• Dans Rue89 Week-end : la belle bataille de Lili et « son p’tit café » - Le nouvel Observateur
    http://rue89.nouvelobs.com/2014/04/10/rue89-weekend-belle-bataille-lili-petit-cafe-251417

    « Bonjour, je m’appelle Lili et je tiens un p’tit café sur un port dans le Morbihan. Je travaille sept jours sur sept, pas pour les sous, mais parce que l’ambiance est bonne ici.

    Les gens sont bosseurs, respectueux et le vent ne leur fait pas peur.

    Mon p’tit café marche bien, même très bien puisque j’emploie une personne en saison.

    Je suis ouverte dès 7 heures car les p’tits cafés de mes retraités et marins
    sont remplis de rire et de planification.

    Je ferme à 21 heures, parfois plus quand on danse car ils sont rentrés de la marée et qu’on a envie de rigoler.

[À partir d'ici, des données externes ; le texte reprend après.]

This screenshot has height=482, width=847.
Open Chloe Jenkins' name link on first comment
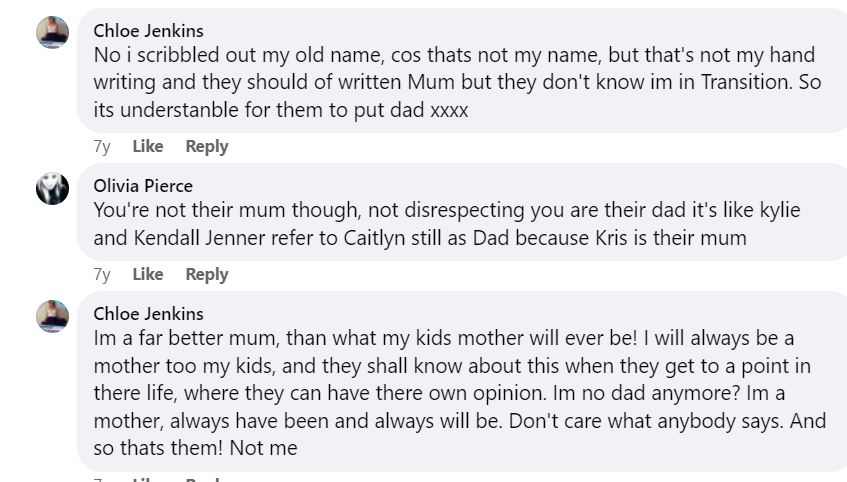(148, 31)
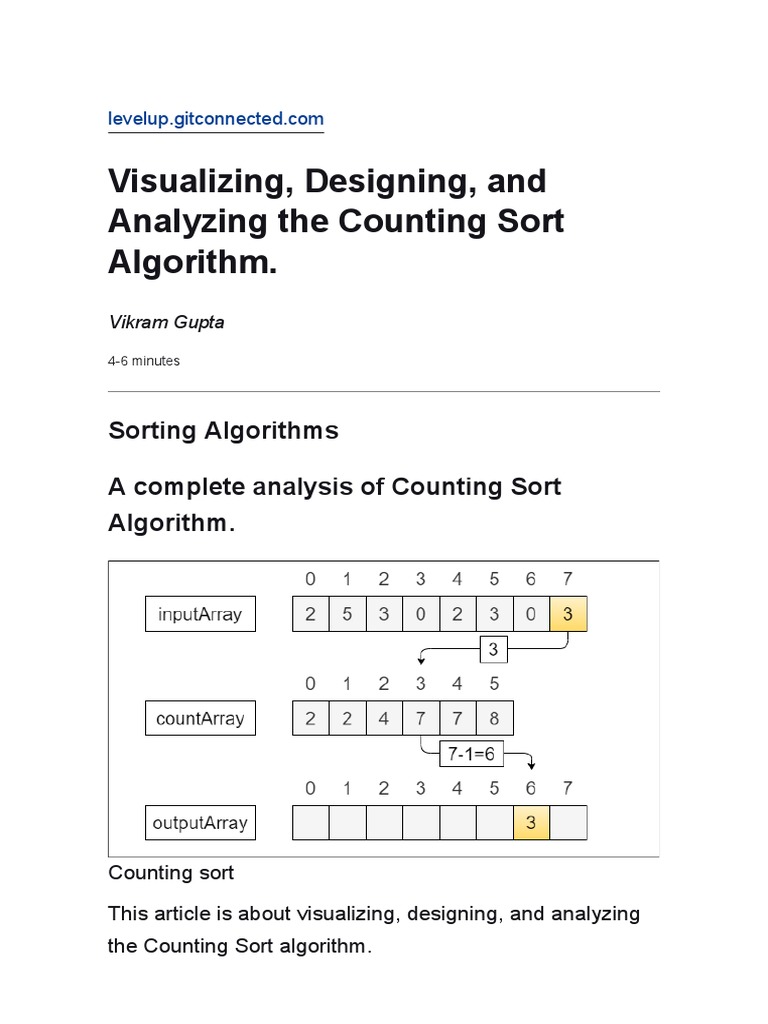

    Dans mon petit coin, je ne vois pas les heures passer devant ces hommes et femmes (parce qu’il existe des matelotes) dévoués à leur métier. Les jeunes femmes s’y sentent en sécurité et nos jeunes écoutent notre doyen de 90 ans.

    Cela fait deux ans qu’ils ont bien voulu me donner leur confiance et que nous partageons une vie dense, loin des gros titres.

    Maintenant mon bail précaire se finit.

    Le proprio m’aime bien et est même étonné de mon succès, moi qui paraissais si Bisounours avec mon bac + 4 et mes vingt ans d’expérience pro. Mais il ne veut pas se déposséder des murs avec un bail de neuf ans. Je dois rendre les clés.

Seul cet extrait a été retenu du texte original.